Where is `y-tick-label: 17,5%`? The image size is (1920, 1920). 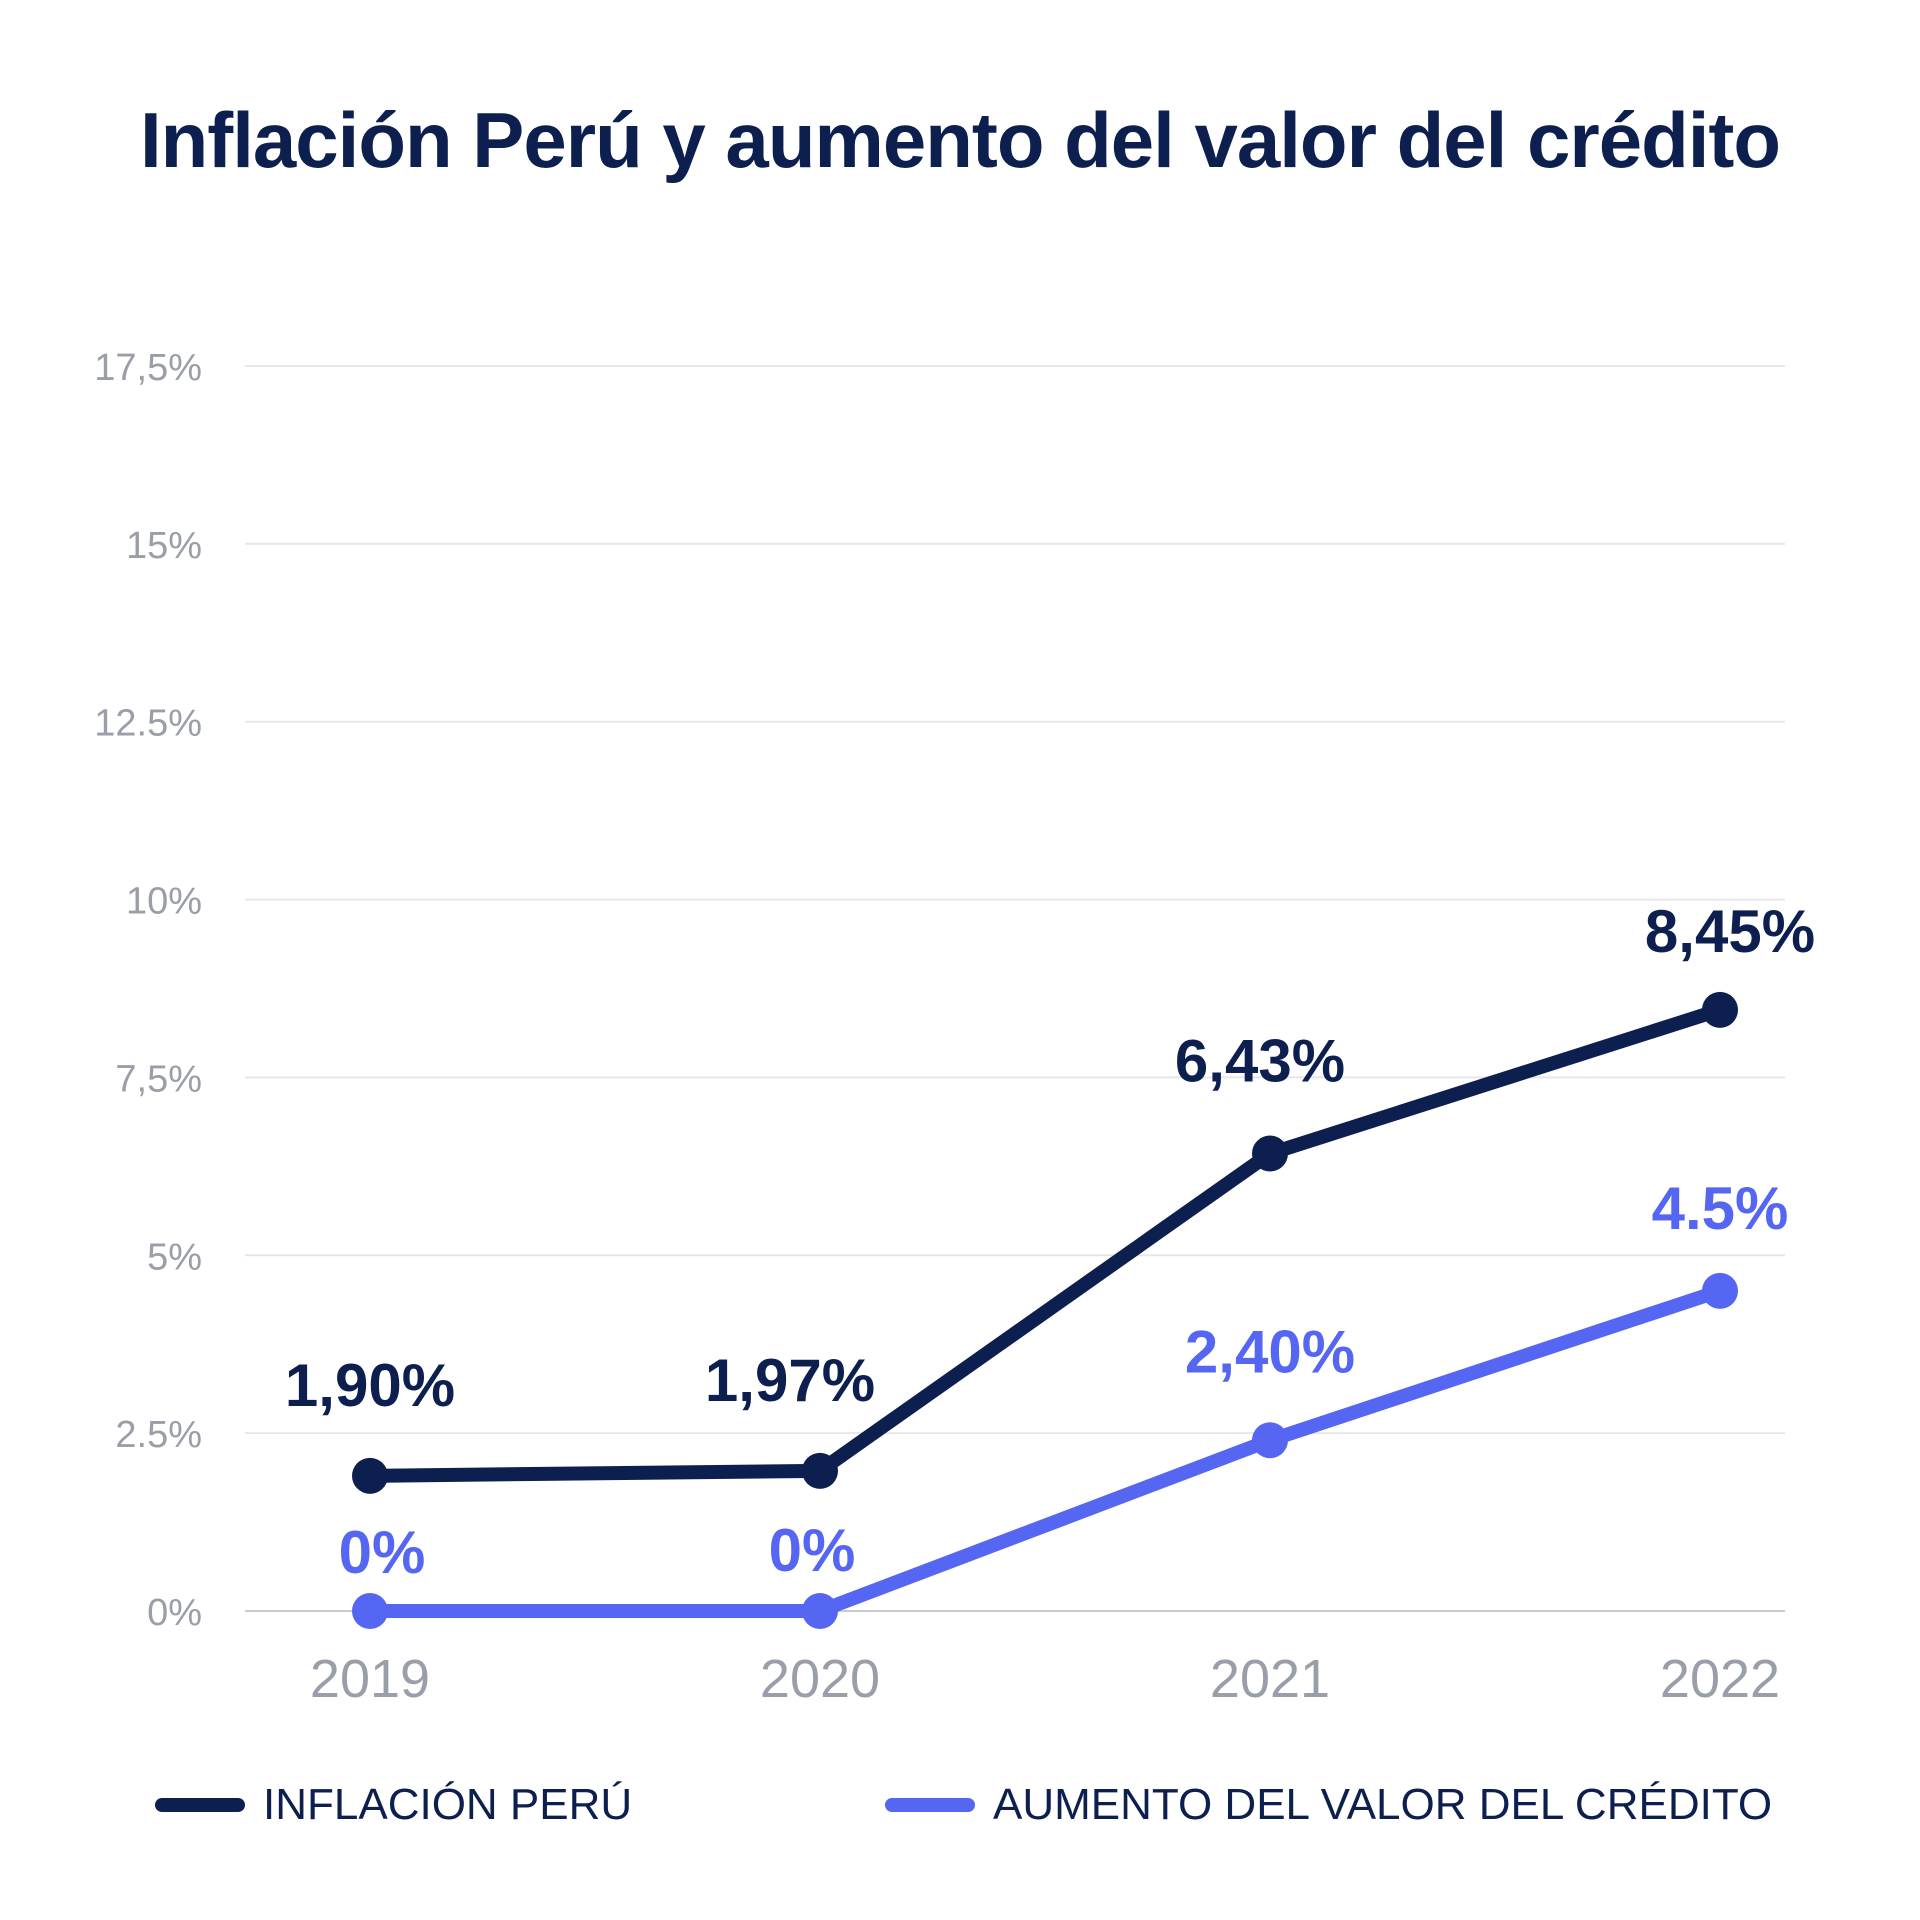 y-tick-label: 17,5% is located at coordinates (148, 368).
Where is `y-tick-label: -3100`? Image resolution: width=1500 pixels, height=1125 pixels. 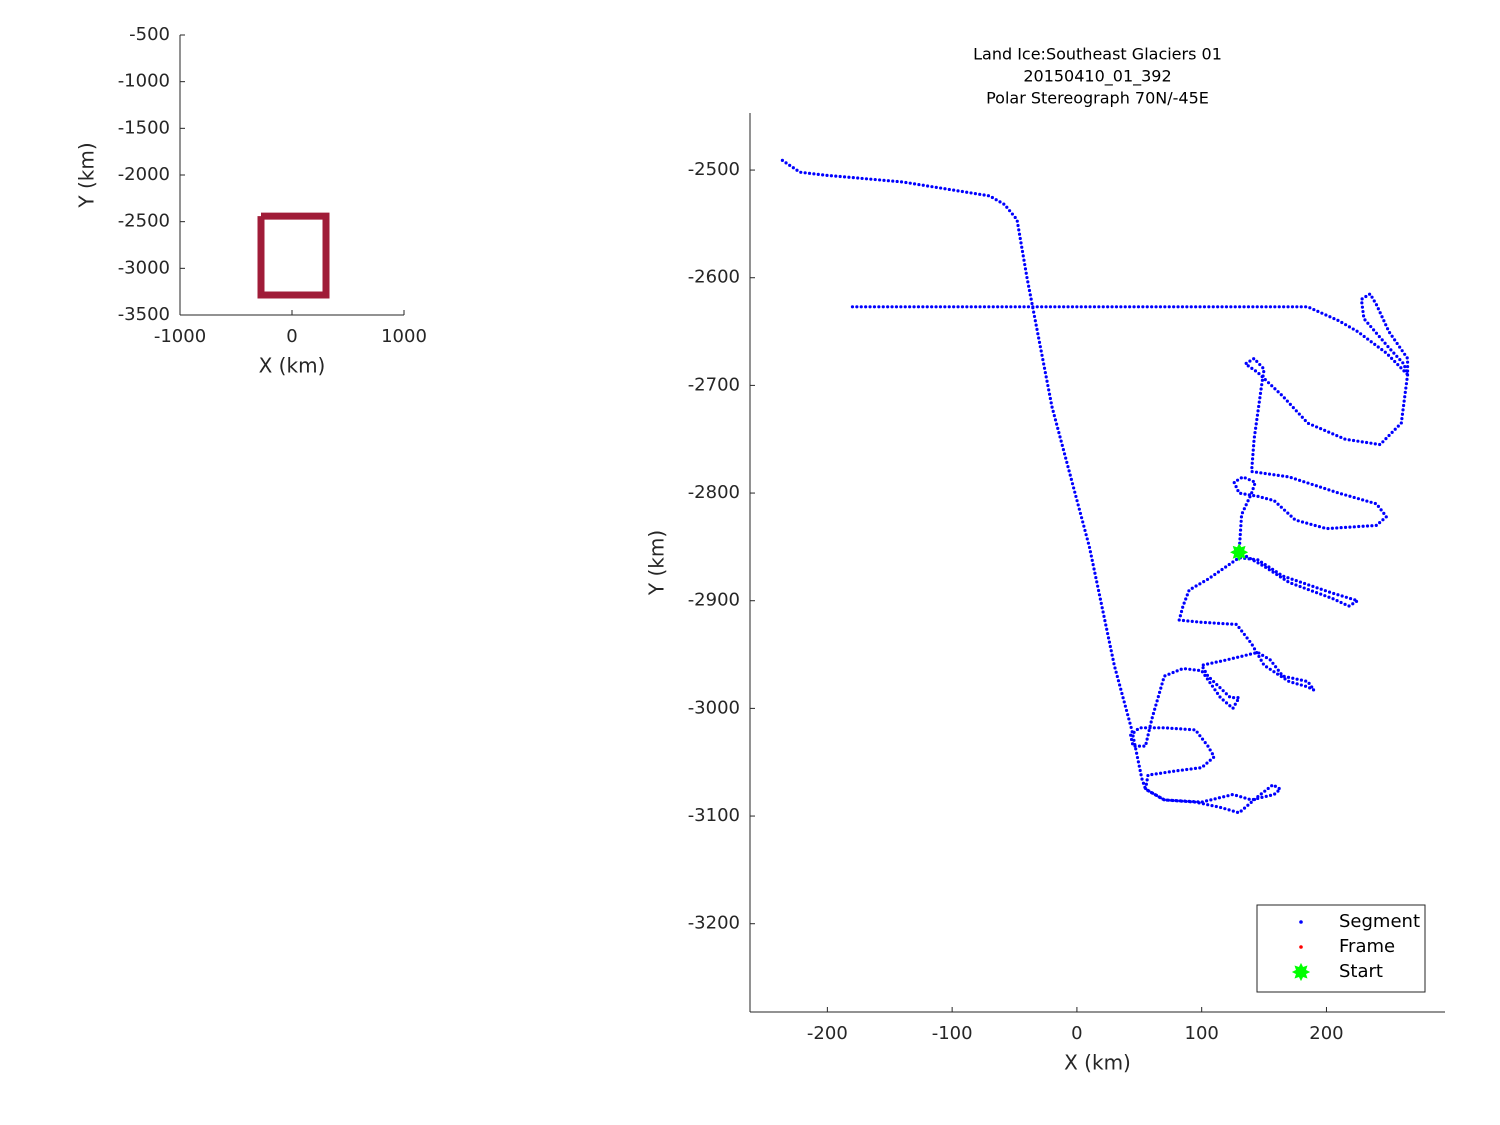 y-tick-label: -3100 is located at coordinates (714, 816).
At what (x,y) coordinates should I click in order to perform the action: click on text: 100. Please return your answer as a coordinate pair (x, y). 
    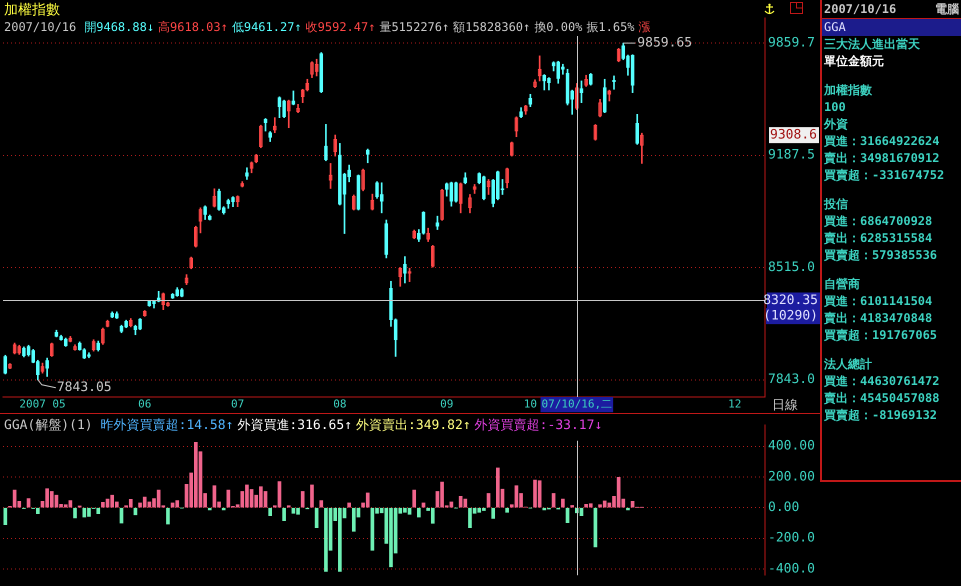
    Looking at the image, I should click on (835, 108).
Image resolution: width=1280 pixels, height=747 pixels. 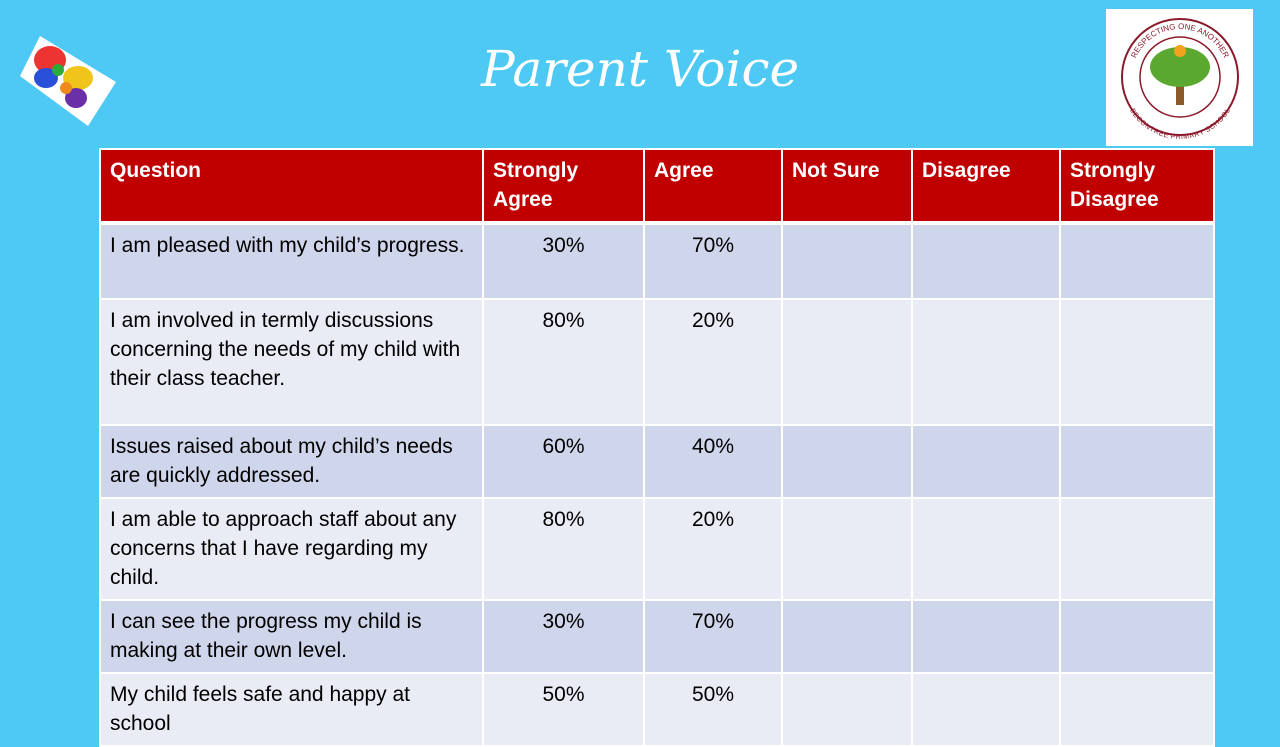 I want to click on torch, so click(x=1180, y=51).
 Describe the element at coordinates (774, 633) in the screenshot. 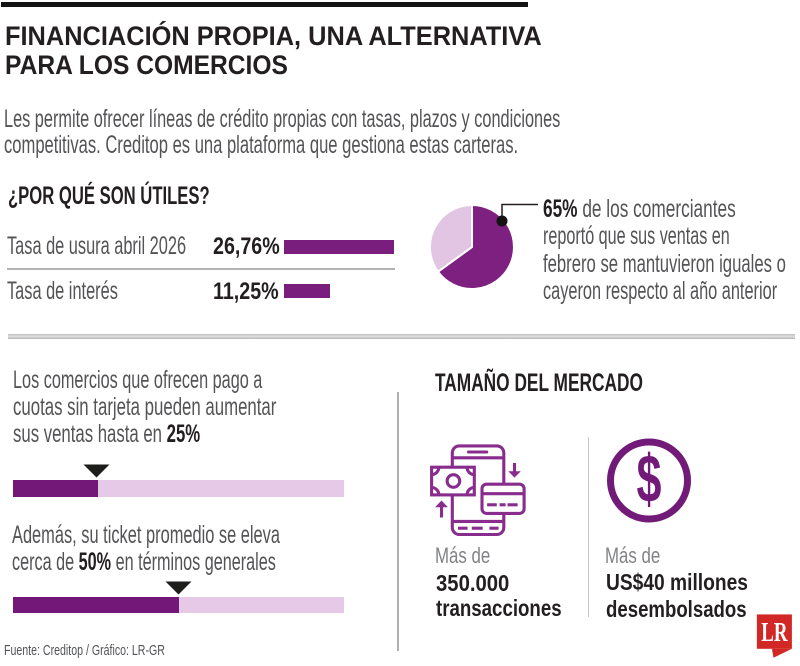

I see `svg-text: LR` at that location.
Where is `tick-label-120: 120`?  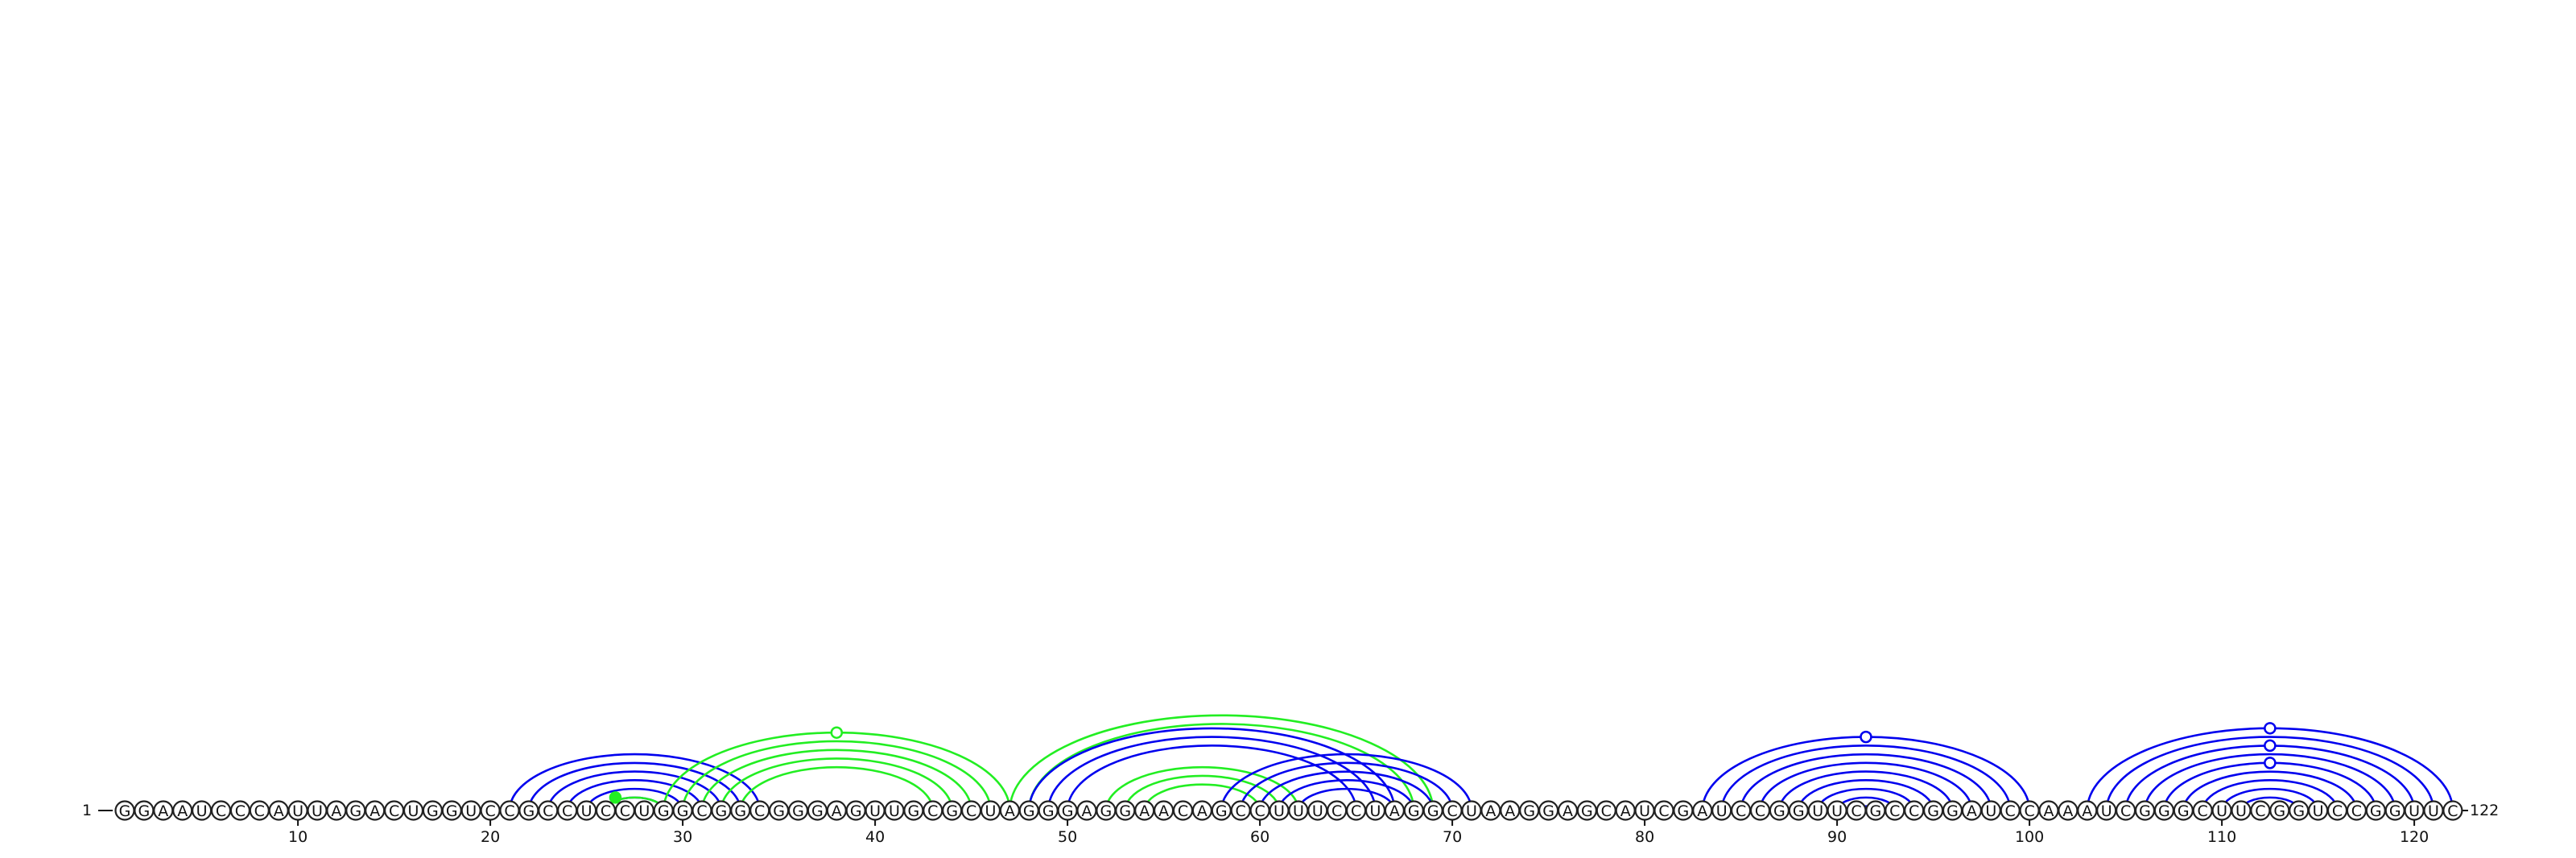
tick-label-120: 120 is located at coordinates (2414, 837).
- - - -
■ **과제 목표**
위 자료에서 문자열 "should"이 포함된 줄을 모두 수집하십시오. 대소문자를 구분합니다.

■ **아래 정답**
At what (x,y) coordinates should I click in order to perform the action: click on text: 100. Please return your answer as a coordinate pair (x, y). 
    Looking at the image, I should click on (835, 108).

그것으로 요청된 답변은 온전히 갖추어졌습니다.